Through a set of Resource Description Framework (RDF) subject, predicate, object triples, and the standard ontological construct available through OWL and RDF Schema (RDFS),1 we might shed some light on the White Knight’s pragmatic intent. Had Alice an ontological reference available to her in conversation with the White Knight, both parties would have found the semantic discourse to be much more precise (see Figure 1).

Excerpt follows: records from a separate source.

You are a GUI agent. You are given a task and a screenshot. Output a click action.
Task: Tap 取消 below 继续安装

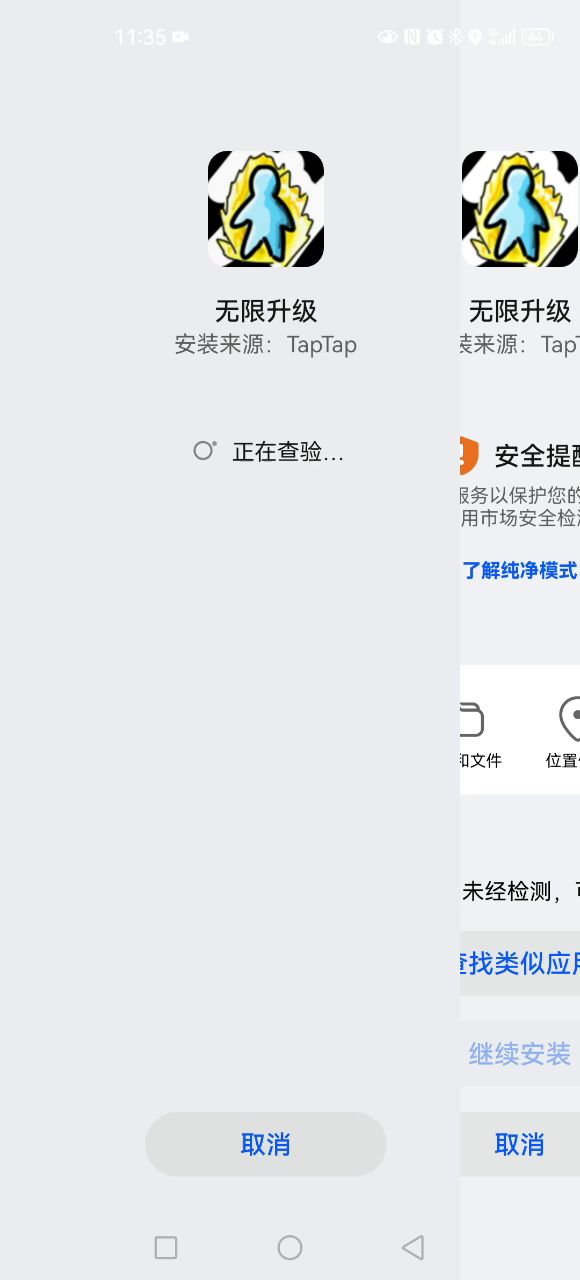[x=520, y=1144]
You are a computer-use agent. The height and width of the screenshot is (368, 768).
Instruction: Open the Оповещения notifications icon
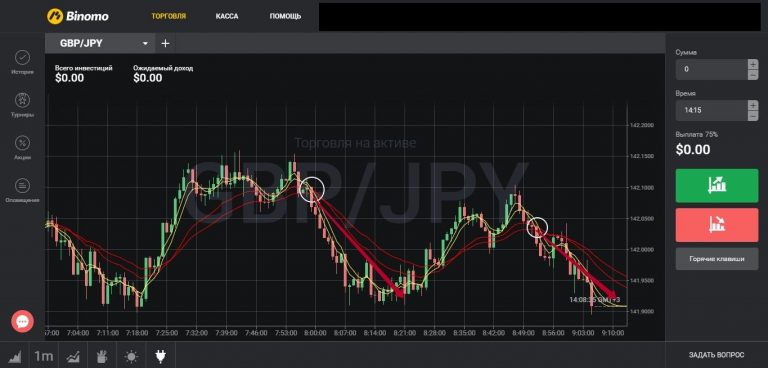tap(22, 186)
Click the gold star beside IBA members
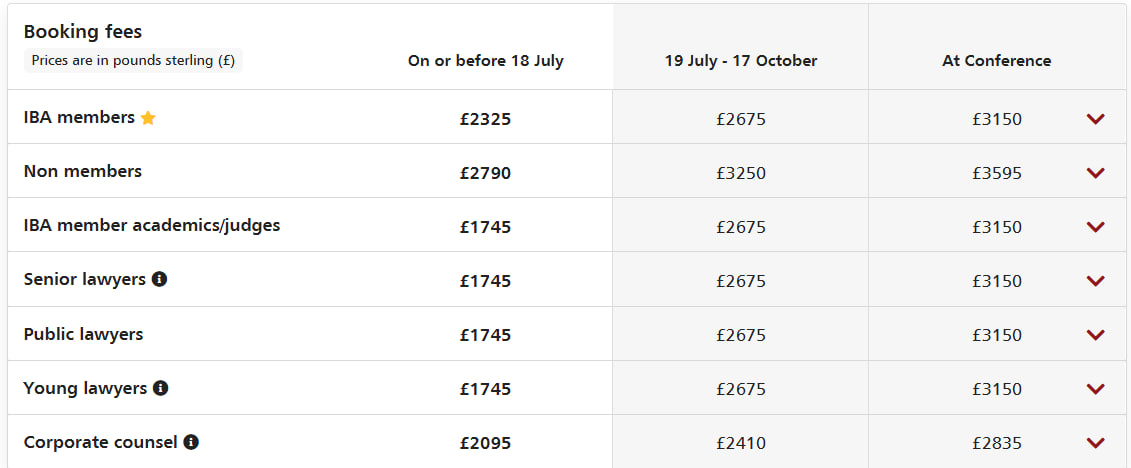This screenshot has height=468, width=1131. point(148,118)
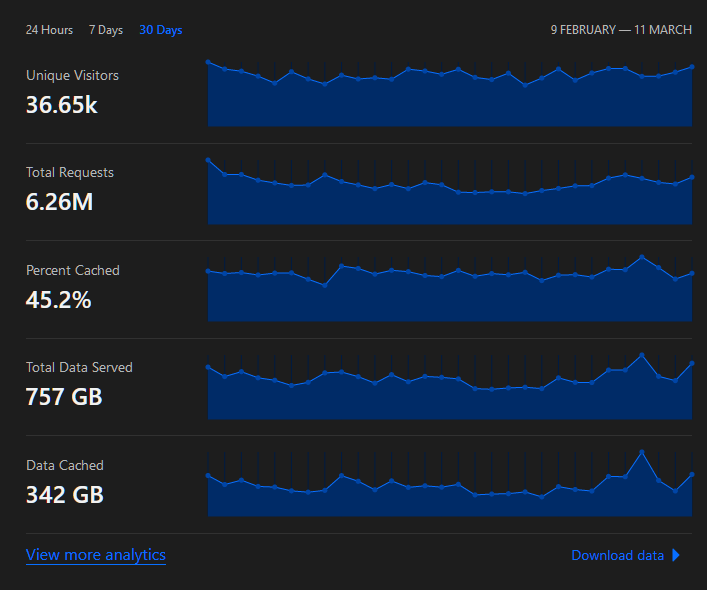Click the Percent Cached metric label
Viewport: 707px width, 590px height.
pyautogui.click(x=72, y=270)
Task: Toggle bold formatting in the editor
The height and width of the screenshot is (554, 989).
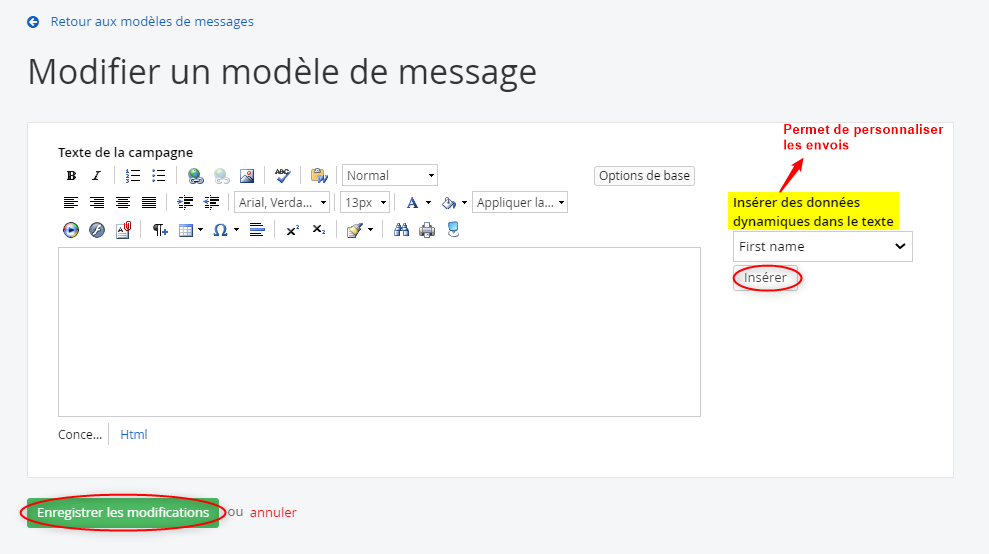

To further illustrate the complexity of the semantic challenges ahead of us, let’s take an example from a diverse IT domain with which I’m most familiar, government services. Looking across information realms for governmental healthcare, welfare, justice, law enforcement, social services, and myriad regulatory functions, we find a wide variety of entities that we regularly struggle to manage effectively. Let’s consider the example of a person as an entity in an information system. A person who is a subject of any number of government services can also be known as an individual, citizen, a constituent, a licensee, an operator, a provider, an actor, an accomplice, a witness, a contact for a regulated entity, a head of household, a family member, a claimant, client, a party, employee, suspect, an alleged perpetrator, a victim, an offender, an inmate, a parolee — to name just a few. From cradle to grave, personas are available for any and all states and conditions of human being. Multiple personas per individual, typically dozens, are more often the rule than the exception — and these personas are sprinkled across dozens of information system domains, with very little, if any, coupling at the level of individual.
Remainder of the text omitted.